The problem> Report, in full, each line of the material below in which the string "agent" occurs.
(Beginning of Supplied entries)
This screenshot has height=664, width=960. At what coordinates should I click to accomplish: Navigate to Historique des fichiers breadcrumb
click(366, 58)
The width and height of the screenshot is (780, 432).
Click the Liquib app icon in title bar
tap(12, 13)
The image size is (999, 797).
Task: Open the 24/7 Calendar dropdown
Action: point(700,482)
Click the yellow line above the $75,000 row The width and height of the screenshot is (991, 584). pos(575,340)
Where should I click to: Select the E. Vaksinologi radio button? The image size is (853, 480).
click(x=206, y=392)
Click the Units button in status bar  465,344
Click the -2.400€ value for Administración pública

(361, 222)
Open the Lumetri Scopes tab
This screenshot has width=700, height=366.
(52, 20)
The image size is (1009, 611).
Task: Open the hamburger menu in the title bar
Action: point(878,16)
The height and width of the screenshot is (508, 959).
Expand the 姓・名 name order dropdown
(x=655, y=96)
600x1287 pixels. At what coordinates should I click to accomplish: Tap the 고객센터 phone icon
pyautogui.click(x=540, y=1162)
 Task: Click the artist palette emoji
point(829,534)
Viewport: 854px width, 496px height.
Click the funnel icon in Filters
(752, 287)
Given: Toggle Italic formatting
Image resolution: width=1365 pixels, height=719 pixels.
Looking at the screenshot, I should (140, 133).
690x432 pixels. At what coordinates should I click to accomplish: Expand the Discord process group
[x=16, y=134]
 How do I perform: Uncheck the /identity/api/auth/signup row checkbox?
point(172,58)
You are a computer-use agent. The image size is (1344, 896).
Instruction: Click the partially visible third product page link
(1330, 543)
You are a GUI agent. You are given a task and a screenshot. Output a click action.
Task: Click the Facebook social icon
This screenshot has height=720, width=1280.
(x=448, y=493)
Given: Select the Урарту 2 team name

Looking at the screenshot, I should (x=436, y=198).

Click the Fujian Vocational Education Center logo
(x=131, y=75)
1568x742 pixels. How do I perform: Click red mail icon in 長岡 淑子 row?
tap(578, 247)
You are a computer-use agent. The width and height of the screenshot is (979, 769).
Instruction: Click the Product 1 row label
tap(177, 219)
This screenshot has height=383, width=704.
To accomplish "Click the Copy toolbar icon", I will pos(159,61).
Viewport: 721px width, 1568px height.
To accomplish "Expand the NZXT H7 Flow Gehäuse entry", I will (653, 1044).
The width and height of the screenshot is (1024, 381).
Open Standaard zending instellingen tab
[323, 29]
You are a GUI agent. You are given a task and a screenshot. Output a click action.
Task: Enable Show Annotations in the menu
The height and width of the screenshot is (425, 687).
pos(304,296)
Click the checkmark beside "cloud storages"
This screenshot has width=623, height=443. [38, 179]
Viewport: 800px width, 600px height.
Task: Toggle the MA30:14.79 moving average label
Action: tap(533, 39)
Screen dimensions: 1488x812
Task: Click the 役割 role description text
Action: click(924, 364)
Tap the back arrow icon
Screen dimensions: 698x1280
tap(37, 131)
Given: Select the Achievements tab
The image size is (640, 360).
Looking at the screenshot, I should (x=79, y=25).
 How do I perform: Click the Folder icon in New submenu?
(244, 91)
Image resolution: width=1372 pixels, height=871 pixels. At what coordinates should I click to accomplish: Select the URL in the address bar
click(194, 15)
(End of Supplied entries)
Task solution>
You are a computer-use agent. The image size is (1344, 896).
You are a GUI agent. You are given a task and a screenshot. Output a click action.
You are a computer-use agent. The width and height of the screenshot is (979, 769).
You are a GUI agent. You are given a task and a screenshot. Output a click action.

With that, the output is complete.